Posté par Delphine SMAGGHE, le 01/06/2011
Catégorie : Energie
Tags : centrales, nucléaire, éolien, charbon, gaz, renouvelables, allemagne

Vous l’avez entendu ou lu comme moi, le gouvernement allemand, par la voix de son ministre de l’Environnement Norbert Röttgen, vient d’annoncer la fermeture de toutes les centrales nucléaires du pays avant la fin 2022… L’Allemagne devient ainsi la première puissance industrielle à renoncer à cette source d’énergie. Cette décision s'appuie sur les travaux de la commission d'éthique sur le nucléaire, lancée en mars à la suite de la catastrophe de de Fukushima.

Cette annonce, bien qu’elle ne soit pas vraiment une surprise, suscite évidemment de nombreuses réactions. Près de 20% de l’énergie produite en Allemagne est alternative : éolien et solaire. Mais l’Allemagne est aussi un gros consommateur de charbon. Pour combler le déficit d’électricité nucléaire, elle devra probablement augmenter ses importations de charbon et de gaz, ce qui pose question du point de vue des émissions de gaz à effet de serre. Elle pourrait aussi augmenter ses importations d'énergie nucléaire depuis la France. Après Fukushima, sept centrales ont déjà été arrêtées, et les importations d’électricité en provenance de France ont doublé.

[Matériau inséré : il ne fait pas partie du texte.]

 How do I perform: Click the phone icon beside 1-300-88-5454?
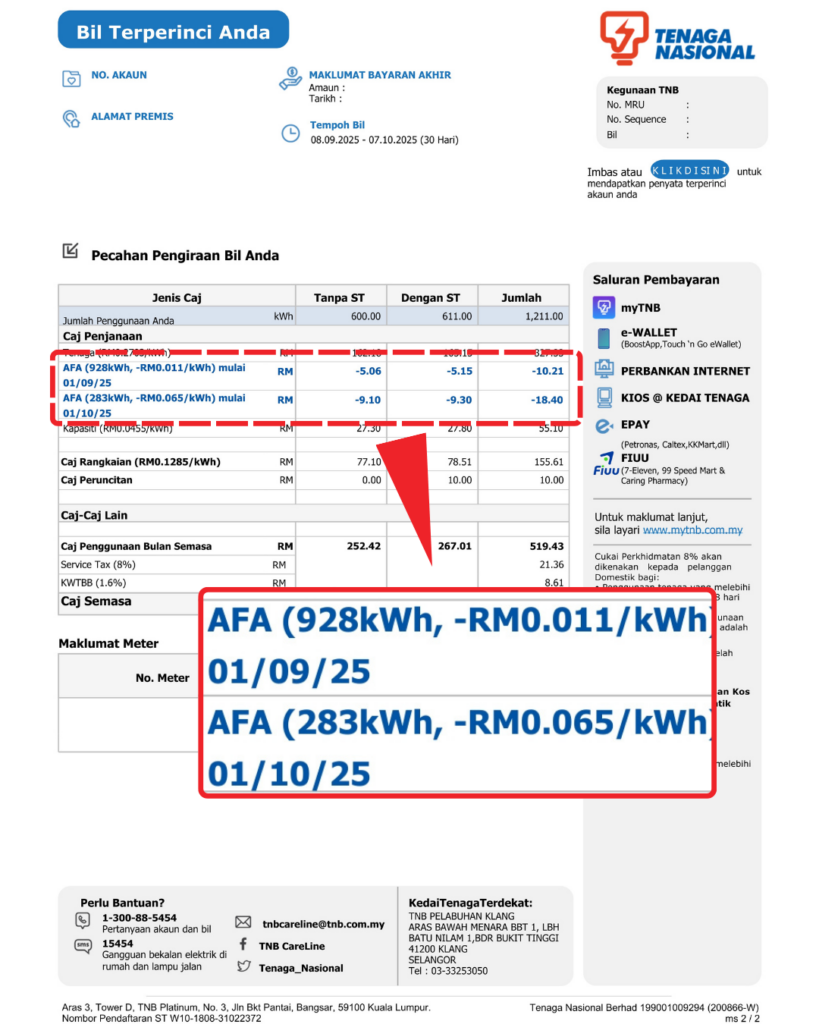(x=83, y=920)
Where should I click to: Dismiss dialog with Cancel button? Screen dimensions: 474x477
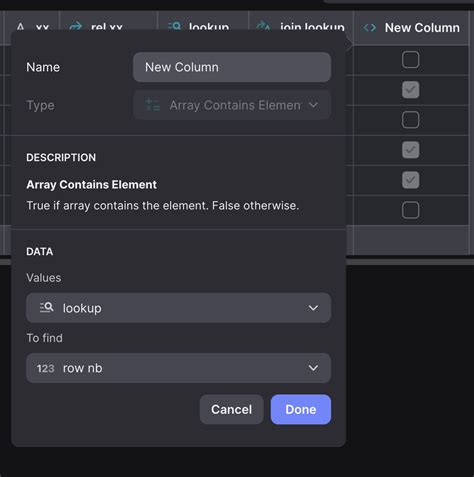click(x=231, y=409)
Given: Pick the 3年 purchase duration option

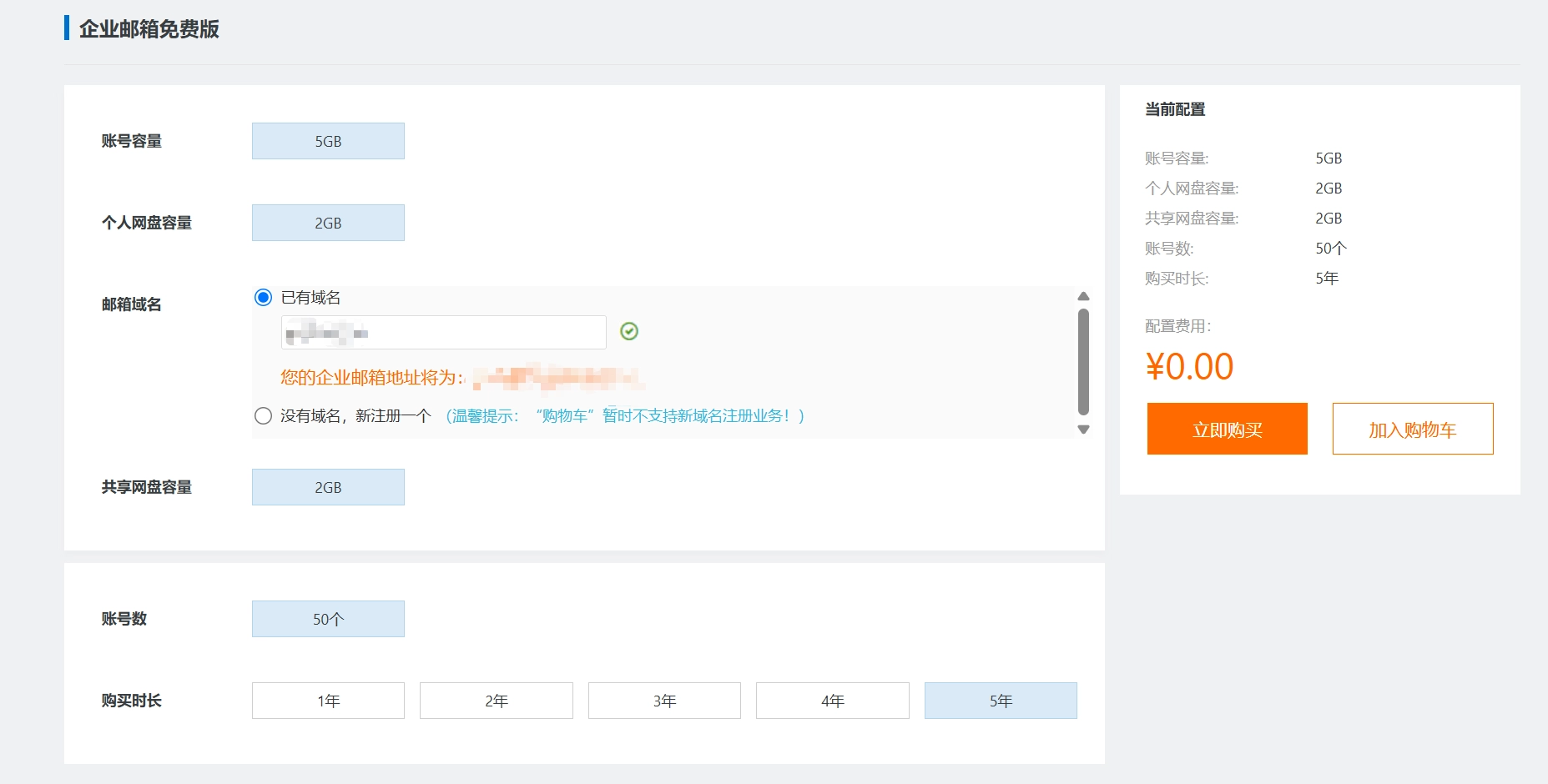Looking at the screenshot, I should coord(664,701).
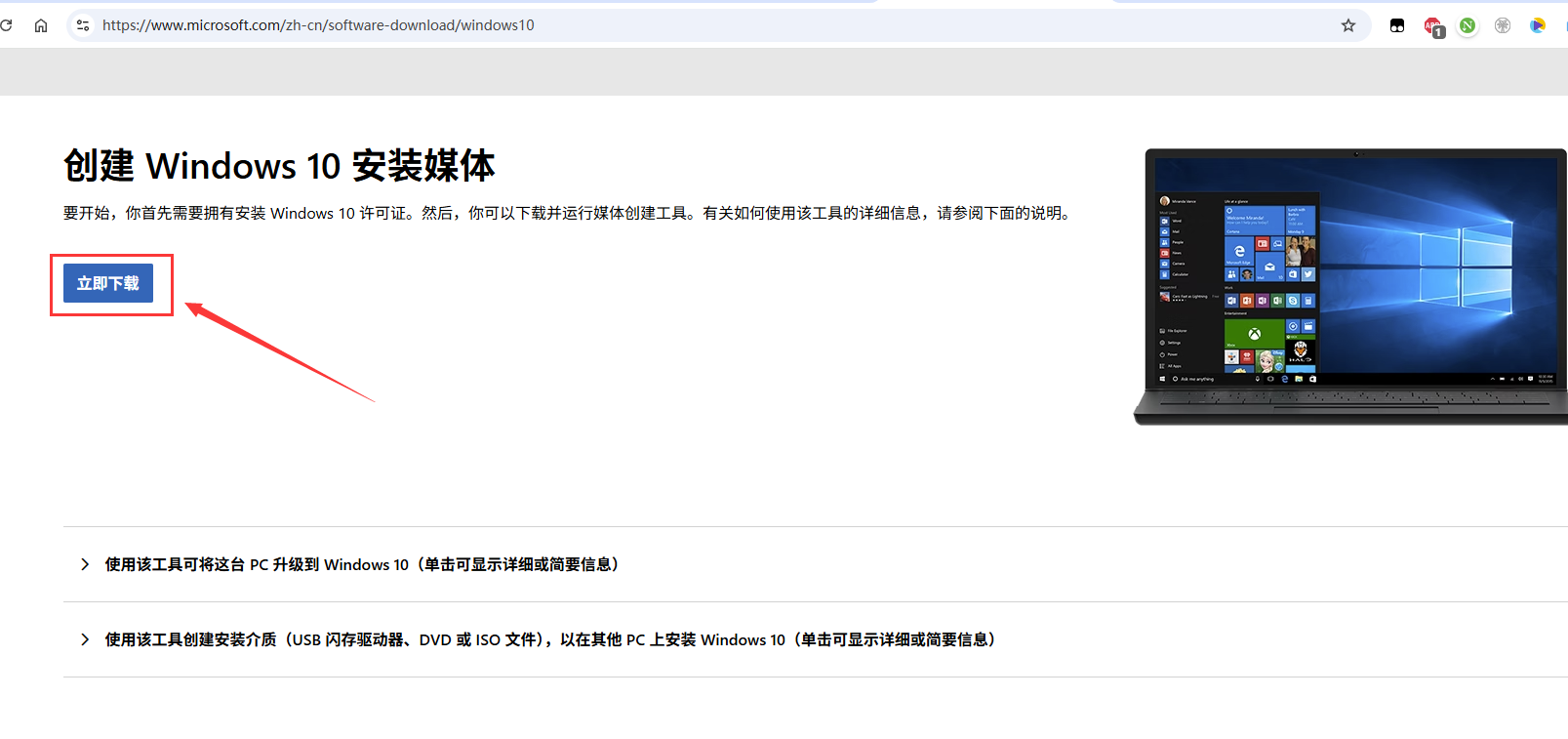Open the 使用该工具可将这台 PC 升级到 Windows 10 heading
This screenshot has width=1568, height=739.
pos(362,564)
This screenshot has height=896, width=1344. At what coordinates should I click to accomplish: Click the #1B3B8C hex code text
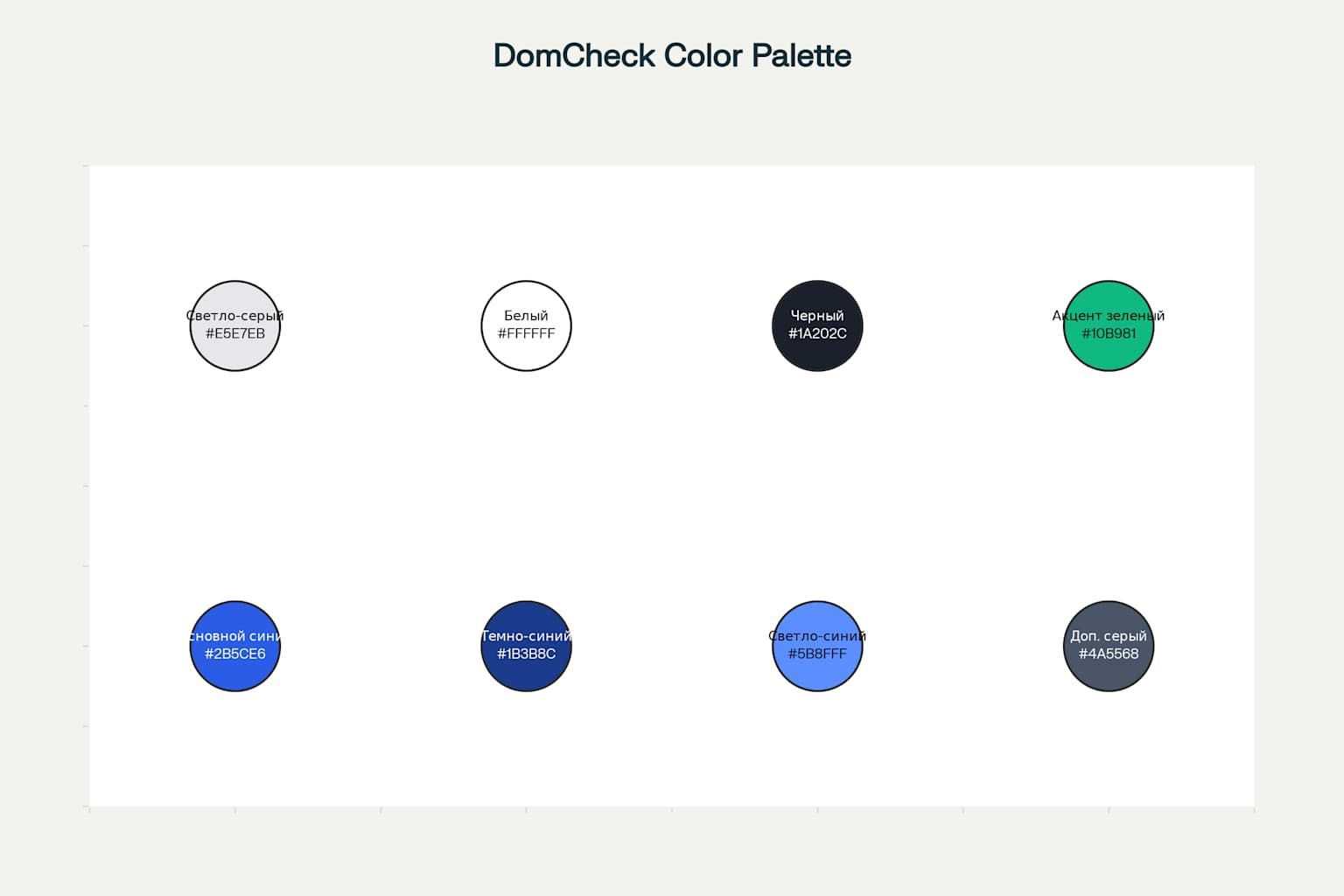526,654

Le débat est relancé en France où l’énergie nucléaire fournit plus des trois-quarts de l’électricité, contre moins d’un quart en Allemagne, ce qui change tout de même les données du problème en termes de dépendance énergétique. C’est en tout cas l’un des arguments de ceux qui ne souhaitent pas que la France suive l’exemple allemand. L'argument des antinucléaires, c'est le potentiel des énergies renouvelables. Je suivrai de près, comme vous j’imagine, les conséquences économiques et environnementales de ce choix.